Derivatives of Knots and Second-order Signatures

TL;DR

This paper introduces second-order L^2-signature invariants for algebraically slice knots, extending Casson-Gordon invariants, and explores their implications for slice knots and knot derivatives.

Contribution

It defines second-order signatures, introduces the concept of derivatives of knots with respect to metabolizers, and proposes a new null-bordism equivalence relation.

Findings

Second-order signatures obstruct sliceness of knots.

For genus one slice knots, certain signatures vanish on specific curves.

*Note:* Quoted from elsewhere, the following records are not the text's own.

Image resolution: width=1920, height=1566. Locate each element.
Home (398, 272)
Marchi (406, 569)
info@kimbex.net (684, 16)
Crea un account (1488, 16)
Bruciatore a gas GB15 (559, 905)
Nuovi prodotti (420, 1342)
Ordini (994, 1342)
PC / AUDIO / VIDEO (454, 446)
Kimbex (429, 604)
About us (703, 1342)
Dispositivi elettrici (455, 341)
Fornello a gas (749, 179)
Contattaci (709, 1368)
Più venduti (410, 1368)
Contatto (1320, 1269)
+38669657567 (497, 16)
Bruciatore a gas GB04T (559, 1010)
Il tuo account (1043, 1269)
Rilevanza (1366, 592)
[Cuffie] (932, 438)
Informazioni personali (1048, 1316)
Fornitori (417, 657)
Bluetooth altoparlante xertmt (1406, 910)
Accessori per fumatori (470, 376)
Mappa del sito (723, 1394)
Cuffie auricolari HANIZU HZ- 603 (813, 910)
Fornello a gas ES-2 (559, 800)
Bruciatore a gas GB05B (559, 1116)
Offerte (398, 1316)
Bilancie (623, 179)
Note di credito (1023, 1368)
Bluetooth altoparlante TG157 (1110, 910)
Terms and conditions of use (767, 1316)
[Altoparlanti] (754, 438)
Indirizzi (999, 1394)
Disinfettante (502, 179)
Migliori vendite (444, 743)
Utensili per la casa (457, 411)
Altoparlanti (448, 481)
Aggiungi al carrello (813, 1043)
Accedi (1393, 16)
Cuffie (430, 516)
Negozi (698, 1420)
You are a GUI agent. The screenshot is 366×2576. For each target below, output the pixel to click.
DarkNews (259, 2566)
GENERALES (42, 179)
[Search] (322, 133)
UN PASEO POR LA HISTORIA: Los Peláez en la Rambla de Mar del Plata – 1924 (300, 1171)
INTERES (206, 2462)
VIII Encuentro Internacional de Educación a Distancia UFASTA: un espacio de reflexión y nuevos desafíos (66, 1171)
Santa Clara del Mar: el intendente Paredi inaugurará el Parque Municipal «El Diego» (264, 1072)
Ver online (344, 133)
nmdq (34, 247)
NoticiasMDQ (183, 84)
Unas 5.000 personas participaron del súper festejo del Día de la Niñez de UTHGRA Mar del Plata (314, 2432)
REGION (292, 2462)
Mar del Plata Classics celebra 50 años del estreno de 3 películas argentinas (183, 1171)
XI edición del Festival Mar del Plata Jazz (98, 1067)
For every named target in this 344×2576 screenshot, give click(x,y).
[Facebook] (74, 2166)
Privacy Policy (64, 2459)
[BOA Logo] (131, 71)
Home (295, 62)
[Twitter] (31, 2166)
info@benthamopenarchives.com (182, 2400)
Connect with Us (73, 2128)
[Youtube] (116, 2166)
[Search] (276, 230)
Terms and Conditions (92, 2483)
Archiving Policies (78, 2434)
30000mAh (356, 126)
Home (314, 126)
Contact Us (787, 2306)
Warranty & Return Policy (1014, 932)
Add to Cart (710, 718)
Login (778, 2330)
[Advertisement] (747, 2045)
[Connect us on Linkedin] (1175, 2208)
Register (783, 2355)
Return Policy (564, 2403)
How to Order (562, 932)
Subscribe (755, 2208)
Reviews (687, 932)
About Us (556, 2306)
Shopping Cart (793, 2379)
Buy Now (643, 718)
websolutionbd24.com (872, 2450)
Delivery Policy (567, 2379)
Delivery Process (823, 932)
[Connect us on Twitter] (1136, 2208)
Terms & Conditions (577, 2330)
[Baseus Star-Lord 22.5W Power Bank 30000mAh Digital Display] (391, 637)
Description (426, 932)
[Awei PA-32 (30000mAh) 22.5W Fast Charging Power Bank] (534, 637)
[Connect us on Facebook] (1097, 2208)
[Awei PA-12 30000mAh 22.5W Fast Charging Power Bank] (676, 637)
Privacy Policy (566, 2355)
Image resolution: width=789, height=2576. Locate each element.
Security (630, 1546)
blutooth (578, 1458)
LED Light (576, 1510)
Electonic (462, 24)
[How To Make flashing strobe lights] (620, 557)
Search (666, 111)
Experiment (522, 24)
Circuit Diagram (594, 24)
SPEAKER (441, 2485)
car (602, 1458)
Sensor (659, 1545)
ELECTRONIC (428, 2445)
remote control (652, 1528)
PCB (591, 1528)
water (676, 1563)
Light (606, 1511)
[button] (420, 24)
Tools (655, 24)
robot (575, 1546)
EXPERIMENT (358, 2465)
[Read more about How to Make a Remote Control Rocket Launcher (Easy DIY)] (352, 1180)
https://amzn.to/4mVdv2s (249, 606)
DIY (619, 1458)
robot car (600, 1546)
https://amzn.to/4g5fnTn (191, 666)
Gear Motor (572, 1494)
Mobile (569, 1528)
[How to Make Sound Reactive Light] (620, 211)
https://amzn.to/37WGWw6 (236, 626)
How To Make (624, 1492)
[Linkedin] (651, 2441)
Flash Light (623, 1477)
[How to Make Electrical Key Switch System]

Introduces a new geometric notion and equivalence relation for knots.

Abstract

We define a set of "second-order" L^(2)-signature invariants for any algebraically slice knot. These obstruct a knot's being a slice knot and generalize Casson-Gordon invariants, which we consider to be "first-order signatures". As one application we prove: If K is a genus one slice knot then, on any genus one Seifert surface, there exists a homologically essential simple closed curve of self-linking zero, which has vanishing zero-th order signature and a vanishing first-order signature. This extends theorems of Cooper and Gilmer. We introduce a geometric notion, that of a derivative of a knot with respect to a metabolizer. We also introduce a new equivalence relation, generalizing homology cobordism, called null-bordism.